OPAL combines available ecological and social data with InVEST sediment, nutrient and carbon models. To use the software, the user inputs region-specific data and generates a set of static ecosystem service maps based on the InVEST models. Next, they enter criteria including the project footprint, ecological data (land use, potential mitigation parcels) offset type (protection or restoration) and social data (population centers, servicesheds, preferred offset areas) and run OPAL. The program produces a summary of the project’s impacts on the local ecosystem and ecosystem services and a list of suggested offset patches with maps. As the user selects from the offsets, OPAL updates the net benefits to local biodiversity and ecosystem services.

OPAL inputs

OPAL suggests offsets based on flexible, user-defined criteria.

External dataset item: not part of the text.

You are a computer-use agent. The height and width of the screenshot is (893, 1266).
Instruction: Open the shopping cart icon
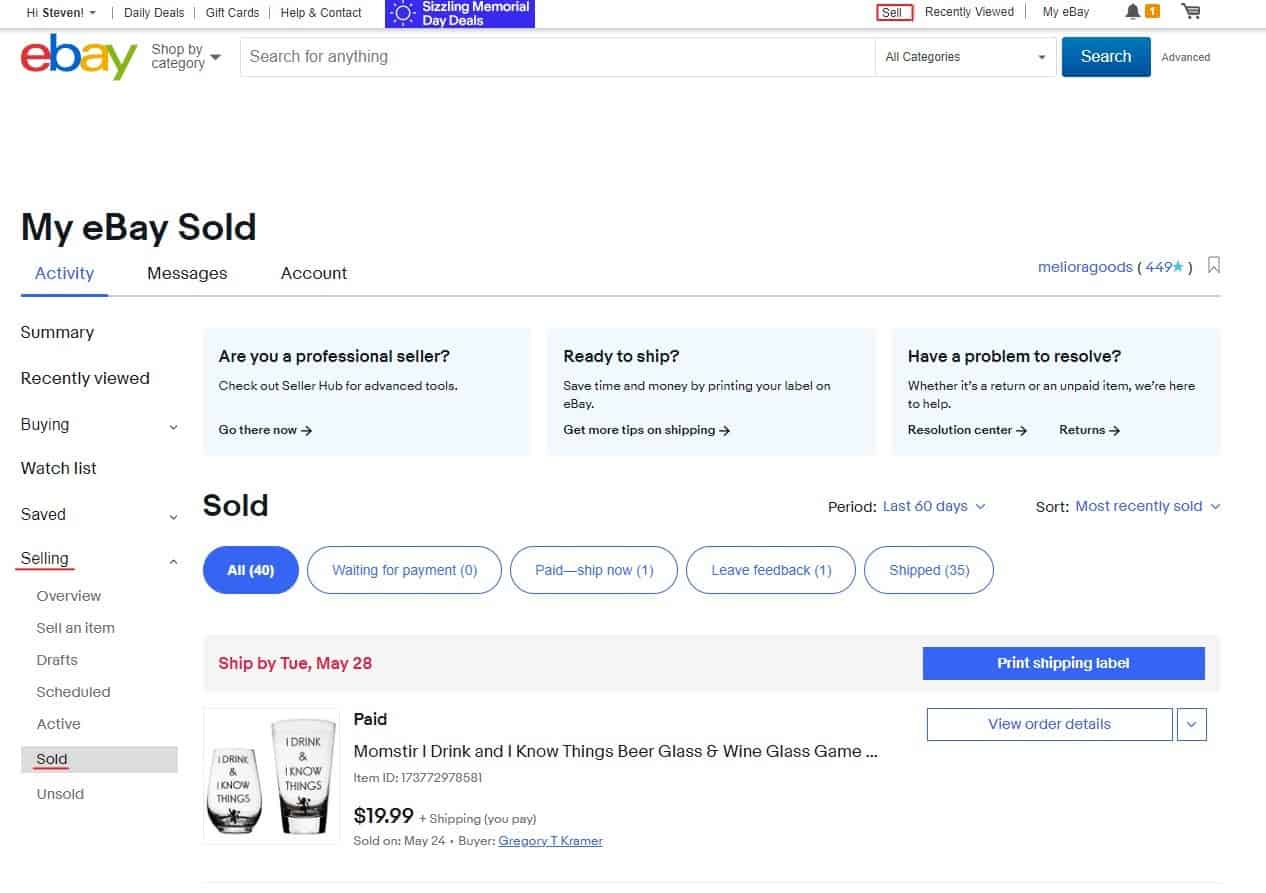[x=1190, y=12]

Businesses in Colombia currently use a forerunner of OPAL called MAFE (Mapping Alternatives for Equivalents) to account for and mitigate development damage and meet that country’s offset requirements. But unlike MAFE, designed specifically for Colombia’s needs, OPAL is customizable and can be used anywhere in the world.

OPAL only accounts for impacts due to land use changes within the project footprint; it can’t determine indirect impacts, such as land use change around a road spurred by road development. It also doesn’t account for significant changes to an area’s hydrology, such as those caused by mining, so users should be aware of the tool's few limitations and ensure it meets their specific needs before employing it.

"It's one thing to have offsetting development broadly as a goal; it's another thing to figure out how you're going to do it," said James Douglass, a Woods-affiliated senior software engineer at the Natural Capital Project.

Thanks to OPAL, it just got a lot easier.